John Jay College of Criminal Justice studied enforcement activities by the cops. And found a 31% decline in four years — from an average of 7,200 enforcements a day in 2011, to just 5,000 a day last year.

"While these numbers have been going down, crime has stayed relatively stable," said Preeti Chauhan, assistant professor of psychology. "So, that brings into question do we need high enforcement activity to keep crime down."

The steepest reduction occurred in the number of stop-and-frisks — from a record of nearly 700,000 in 2011, to 50,000 last year. Summonses for minor violations are down too, by almost 200,000 a year.
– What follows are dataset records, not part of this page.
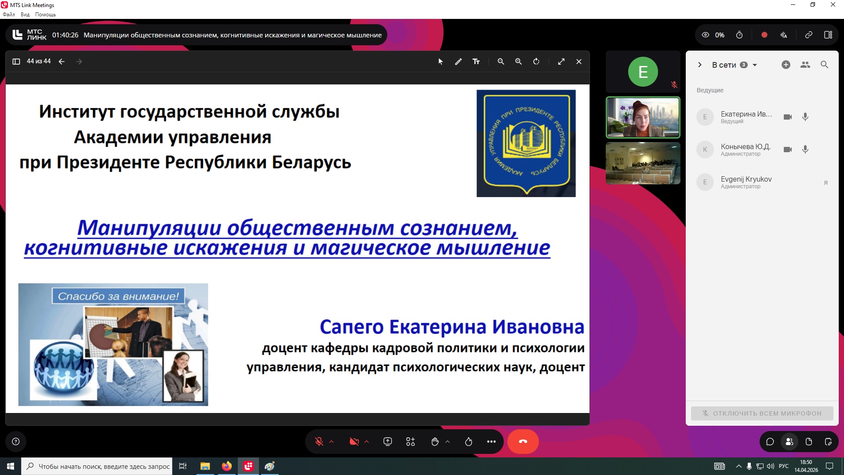This screenshot has width=844, height=475.
Task: Start screen sharing from the bottom bar
Action: pyautogui.click(x=388, y=442)
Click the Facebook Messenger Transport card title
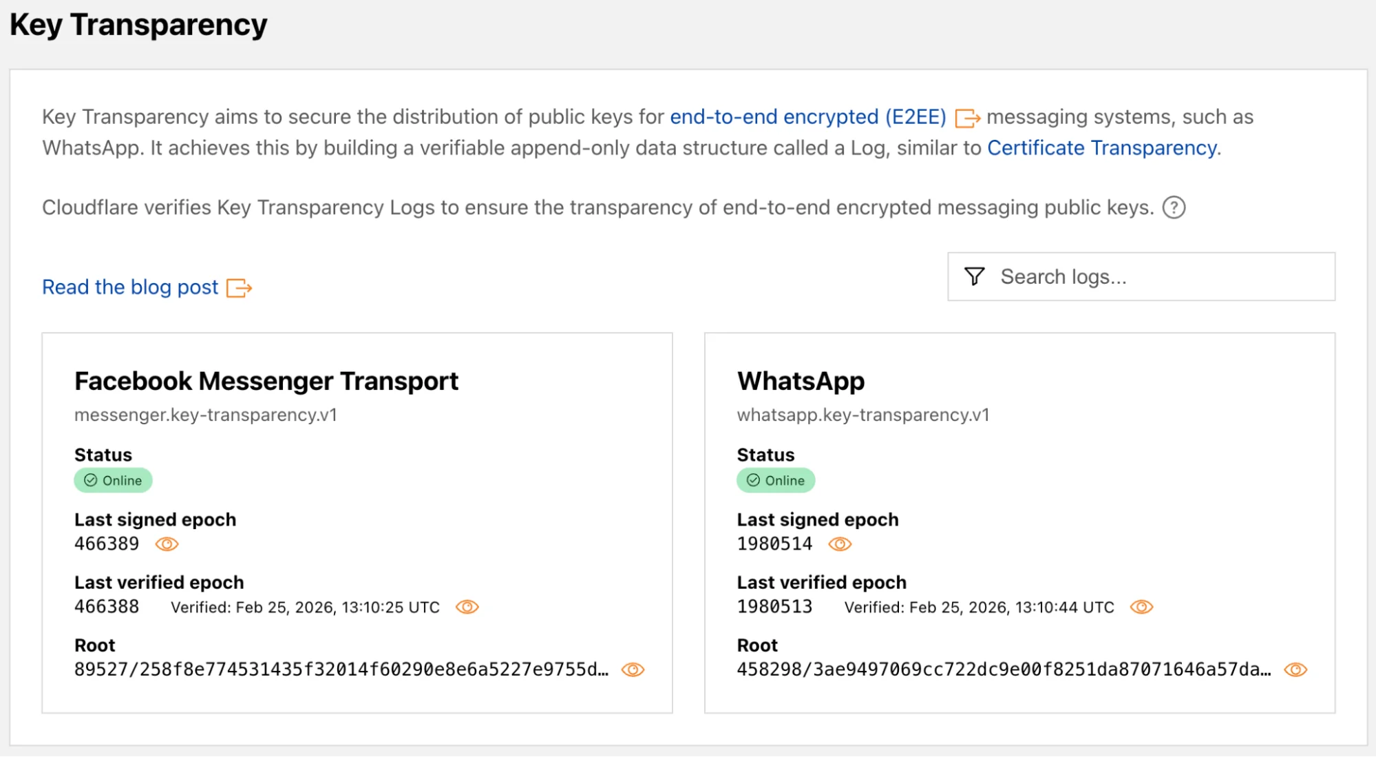Viewport: 1376px width, 757px height. coord(266,381)
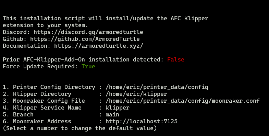Click the 'Select a number' prompt line
This screenshot has width=269, height=136.
80,128
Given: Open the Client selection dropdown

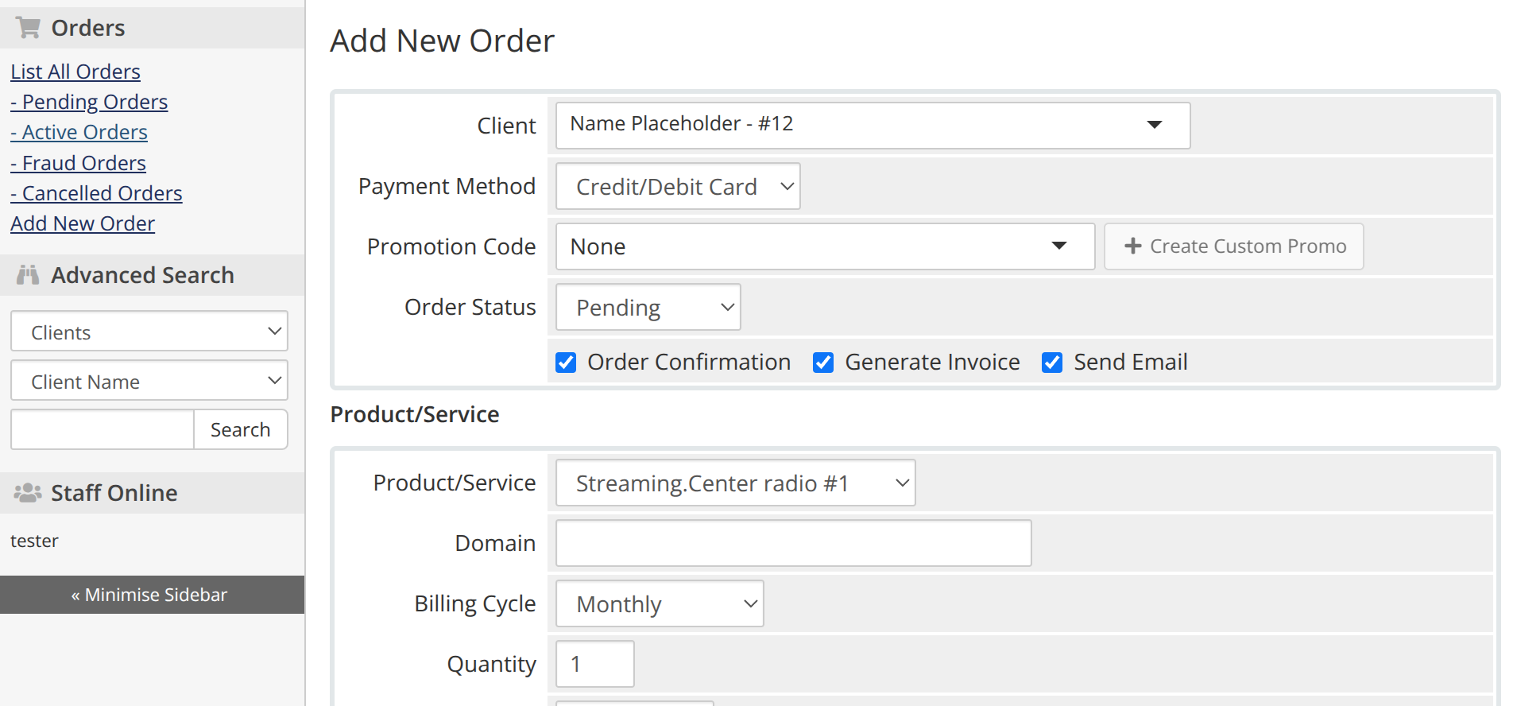Looking at the screenshot, I should pos(872,125).
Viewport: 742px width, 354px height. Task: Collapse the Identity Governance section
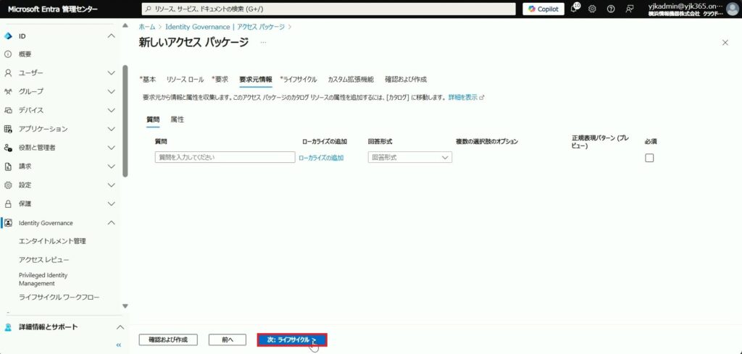(111, 223)
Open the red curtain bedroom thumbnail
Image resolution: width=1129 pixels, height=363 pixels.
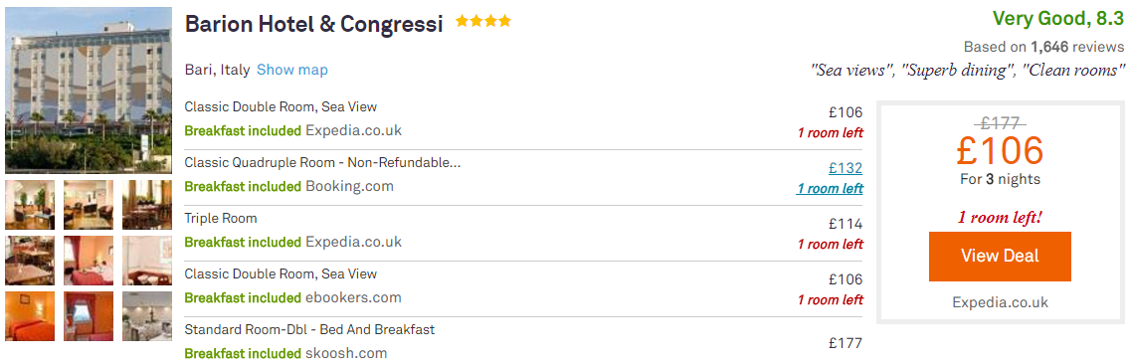(89, 316)
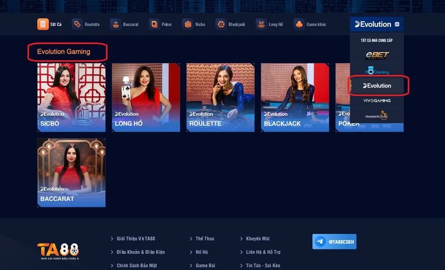Viewport: 445px width, 270px height.
Task: Click the Long Hổ dragon-tiger icon
Action: click(261, 24)
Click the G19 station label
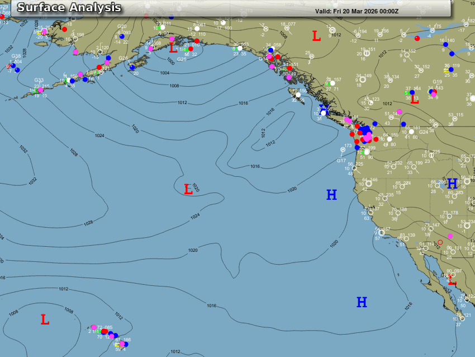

Researchers say black and Latino young men, who were often targeted with aggressive enforcement, are most impacted by the declines. 

"Questions for New Yorkers, right now: 'Is this the new normal, is this the new expectation that we have about the interactions between police and citizens?'" said John Jay President Jeremy Travis

Young men who go here to John Jay say it's a good thing that there is less enforcement, but they don't want cops to go easy on hardcore criminals.

"I know there are certain cops that they want to do their jobs rightfully, but there are certain cops that just want to have that power," one student said. "They want to mess with you, frisk you for no reason."

"I would get pulled over for no reason," another student said. "They would say it was a mandatory check up. I don't see that happening now."

John Jay's president says reducing enforcement of low-level offenses can improve police community relations.

"The relationships between the police and particular the African-American community are centuries of difficult, problematic, tense, often violent interactions," Travis said.

Memories he says can't be erased in a few years, but he says that doesn't negate the importance of recent enforcement declines.